Items listed in a dataset:
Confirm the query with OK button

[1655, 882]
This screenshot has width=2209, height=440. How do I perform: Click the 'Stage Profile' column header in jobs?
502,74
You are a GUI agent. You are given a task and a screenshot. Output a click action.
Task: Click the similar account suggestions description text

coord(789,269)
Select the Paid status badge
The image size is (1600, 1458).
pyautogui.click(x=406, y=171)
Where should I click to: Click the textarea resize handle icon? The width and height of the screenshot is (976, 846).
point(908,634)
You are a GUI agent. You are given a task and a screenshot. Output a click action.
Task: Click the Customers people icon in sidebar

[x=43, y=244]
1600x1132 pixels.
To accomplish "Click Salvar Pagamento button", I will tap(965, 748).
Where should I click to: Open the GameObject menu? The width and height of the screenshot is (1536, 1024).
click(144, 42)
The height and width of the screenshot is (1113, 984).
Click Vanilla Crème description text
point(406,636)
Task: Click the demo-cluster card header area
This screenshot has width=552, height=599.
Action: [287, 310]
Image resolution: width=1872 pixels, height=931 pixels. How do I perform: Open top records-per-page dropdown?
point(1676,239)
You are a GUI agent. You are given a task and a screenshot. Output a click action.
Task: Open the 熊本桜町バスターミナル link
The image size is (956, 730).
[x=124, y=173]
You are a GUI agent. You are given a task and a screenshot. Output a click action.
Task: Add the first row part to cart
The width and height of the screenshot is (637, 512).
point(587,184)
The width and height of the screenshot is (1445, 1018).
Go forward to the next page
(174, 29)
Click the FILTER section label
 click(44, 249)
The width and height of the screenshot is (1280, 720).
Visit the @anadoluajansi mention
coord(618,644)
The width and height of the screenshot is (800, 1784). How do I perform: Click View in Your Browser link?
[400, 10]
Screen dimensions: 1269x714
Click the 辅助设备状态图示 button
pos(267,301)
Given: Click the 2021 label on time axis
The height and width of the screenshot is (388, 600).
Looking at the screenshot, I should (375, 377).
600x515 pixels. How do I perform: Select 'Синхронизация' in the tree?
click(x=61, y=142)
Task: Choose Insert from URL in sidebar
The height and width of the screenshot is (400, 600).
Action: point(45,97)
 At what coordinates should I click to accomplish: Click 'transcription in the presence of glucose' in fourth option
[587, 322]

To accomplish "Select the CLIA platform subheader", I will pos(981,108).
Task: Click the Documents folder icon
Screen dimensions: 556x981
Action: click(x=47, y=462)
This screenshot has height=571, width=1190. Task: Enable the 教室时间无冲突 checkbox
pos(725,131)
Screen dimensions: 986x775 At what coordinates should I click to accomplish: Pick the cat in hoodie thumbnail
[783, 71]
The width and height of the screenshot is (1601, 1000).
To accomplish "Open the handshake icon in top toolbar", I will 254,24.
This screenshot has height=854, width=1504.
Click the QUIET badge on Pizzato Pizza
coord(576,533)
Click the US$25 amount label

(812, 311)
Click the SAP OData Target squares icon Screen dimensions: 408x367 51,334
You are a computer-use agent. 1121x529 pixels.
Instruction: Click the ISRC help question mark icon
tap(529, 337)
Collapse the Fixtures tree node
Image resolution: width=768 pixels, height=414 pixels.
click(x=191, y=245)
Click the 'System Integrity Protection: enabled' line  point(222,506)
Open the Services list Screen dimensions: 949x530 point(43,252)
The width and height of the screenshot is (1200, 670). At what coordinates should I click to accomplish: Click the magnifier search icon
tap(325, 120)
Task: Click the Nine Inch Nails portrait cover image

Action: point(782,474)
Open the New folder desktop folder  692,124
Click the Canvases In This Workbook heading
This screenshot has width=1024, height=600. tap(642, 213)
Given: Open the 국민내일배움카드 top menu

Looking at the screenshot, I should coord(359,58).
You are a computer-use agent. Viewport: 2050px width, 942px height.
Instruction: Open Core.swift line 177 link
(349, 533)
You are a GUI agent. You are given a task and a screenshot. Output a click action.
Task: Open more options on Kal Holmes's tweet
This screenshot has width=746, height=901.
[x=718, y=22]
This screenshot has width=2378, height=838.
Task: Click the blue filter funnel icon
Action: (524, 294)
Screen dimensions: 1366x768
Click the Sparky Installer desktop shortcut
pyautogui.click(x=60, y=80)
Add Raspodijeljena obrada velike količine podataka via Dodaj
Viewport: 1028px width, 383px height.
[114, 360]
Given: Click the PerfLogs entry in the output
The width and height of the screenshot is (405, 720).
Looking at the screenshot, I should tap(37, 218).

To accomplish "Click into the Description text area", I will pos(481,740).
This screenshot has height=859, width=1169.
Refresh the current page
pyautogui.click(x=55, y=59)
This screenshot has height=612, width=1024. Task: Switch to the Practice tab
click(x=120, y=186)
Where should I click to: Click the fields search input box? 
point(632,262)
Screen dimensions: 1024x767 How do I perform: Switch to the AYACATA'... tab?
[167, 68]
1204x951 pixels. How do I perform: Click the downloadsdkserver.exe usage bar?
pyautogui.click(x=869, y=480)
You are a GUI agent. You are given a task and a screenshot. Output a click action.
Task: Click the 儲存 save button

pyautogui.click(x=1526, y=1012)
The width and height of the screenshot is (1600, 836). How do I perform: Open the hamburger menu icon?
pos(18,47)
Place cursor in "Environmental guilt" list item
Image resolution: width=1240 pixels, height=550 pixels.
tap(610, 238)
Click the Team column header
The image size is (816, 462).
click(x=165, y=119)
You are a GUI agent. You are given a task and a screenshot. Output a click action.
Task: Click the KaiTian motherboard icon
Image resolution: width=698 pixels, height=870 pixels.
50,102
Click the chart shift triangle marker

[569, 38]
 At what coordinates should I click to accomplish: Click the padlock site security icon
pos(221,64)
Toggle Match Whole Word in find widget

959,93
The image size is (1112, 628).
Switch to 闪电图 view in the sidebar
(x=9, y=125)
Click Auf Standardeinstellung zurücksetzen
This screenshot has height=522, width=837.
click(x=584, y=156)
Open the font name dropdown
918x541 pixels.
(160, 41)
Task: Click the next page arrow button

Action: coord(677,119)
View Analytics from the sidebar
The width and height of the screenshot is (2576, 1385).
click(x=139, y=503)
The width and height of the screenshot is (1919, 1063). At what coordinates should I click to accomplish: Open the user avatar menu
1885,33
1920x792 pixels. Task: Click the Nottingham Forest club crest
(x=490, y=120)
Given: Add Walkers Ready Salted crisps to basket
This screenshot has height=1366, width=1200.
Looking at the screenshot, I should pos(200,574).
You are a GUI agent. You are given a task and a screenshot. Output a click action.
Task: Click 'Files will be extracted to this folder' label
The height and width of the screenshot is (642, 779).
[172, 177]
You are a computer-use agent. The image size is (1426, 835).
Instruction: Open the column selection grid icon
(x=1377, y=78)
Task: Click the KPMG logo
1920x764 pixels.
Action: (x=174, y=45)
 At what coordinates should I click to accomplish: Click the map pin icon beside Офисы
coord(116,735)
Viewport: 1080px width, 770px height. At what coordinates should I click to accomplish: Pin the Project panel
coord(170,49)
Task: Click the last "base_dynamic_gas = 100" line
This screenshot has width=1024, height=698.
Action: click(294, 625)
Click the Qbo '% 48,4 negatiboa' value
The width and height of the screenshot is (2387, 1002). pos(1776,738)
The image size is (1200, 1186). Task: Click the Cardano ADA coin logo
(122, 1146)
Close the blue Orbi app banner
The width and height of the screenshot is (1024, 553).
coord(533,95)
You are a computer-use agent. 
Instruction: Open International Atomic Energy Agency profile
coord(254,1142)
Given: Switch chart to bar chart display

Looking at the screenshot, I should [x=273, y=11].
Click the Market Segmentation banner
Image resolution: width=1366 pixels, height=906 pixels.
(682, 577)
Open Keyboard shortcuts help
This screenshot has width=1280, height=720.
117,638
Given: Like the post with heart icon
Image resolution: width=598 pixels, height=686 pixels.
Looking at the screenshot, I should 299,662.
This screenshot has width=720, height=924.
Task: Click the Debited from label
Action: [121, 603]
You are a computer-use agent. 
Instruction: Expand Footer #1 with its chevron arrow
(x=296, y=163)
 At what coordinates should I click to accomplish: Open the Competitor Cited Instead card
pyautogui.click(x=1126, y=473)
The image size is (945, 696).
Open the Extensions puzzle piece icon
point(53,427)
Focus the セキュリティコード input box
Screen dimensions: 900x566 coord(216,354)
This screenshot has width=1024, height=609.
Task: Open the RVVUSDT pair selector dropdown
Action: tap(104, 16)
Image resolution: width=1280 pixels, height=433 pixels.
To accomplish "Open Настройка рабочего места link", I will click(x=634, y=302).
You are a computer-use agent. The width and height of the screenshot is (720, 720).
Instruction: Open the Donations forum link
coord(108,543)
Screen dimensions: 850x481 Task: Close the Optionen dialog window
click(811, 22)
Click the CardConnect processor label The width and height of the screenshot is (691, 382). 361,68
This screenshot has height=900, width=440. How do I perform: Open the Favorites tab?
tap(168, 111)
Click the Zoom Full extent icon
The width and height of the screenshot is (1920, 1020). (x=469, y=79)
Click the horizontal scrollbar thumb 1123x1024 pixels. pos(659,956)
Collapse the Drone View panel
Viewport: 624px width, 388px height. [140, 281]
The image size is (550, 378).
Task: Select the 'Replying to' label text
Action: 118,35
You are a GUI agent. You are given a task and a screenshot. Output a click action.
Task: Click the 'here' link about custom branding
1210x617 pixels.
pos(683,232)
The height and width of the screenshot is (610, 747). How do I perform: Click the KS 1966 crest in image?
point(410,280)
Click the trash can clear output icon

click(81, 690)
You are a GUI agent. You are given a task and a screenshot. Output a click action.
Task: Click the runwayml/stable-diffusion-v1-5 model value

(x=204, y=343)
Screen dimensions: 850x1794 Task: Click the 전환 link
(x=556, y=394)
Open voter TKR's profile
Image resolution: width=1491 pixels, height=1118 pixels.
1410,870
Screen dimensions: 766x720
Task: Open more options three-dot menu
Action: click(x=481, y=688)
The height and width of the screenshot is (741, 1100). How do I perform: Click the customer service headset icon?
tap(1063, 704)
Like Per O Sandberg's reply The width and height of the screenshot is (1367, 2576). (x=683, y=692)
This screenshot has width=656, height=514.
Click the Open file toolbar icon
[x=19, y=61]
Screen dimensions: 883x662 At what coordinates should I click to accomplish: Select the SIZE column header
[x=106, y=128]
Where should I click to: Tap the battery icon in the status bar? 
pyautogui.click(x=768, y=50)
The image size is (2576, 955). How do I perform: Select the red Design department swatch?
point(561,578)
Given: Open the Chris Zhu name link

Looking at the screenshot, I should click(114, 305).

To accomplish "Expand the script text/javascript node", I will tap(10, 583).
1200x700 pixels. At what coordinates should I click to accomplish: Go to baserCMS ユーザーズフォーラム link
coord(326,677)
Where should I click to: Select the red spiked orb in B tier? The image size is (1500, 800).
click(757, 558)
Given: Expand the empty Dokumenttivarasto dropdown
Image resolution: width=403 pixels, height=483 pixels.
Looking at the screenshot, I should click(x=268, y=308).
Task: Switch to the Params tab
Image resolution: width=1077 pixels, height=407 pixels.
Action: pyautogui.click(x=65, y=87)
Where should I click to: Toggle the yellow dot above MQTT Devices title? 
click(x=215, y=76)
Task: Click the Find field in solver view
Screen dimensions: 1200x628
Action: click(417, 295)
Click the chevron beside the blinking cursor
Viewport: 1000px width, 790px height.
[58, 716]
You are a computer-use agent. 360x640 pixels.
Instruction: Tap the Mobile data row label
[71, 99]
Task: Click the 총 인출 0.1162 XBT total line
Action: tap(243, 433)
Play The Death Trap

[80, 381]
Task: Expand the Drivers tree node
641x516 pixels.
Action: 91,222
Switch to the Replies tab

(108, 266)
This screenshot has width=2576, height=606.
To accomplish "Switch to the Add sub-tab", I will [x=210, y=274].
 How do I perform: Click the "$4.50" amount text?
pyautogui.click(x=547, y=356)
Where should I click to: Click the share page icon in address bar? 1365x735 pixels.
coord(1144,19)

• _Problem to solve_
What is needed is a verbatim copy of every line in the records above from the one containing "Instruction: Click the" down to the one containing "Open the Services", both included, and nothing more.

• _Reply to the exercise_
Instruction: Click the ISRC help question mark icon
tap(529, 337)
Collapse the Fixtures tree node
Image resolution: width=768 pixels, height=414 pixels.
click(x=191, y=245)
Click the 'System Integrity Protection: enabled' line  point(222,506)
Open the Services list Screen dimensions: 949x530 point(43,252)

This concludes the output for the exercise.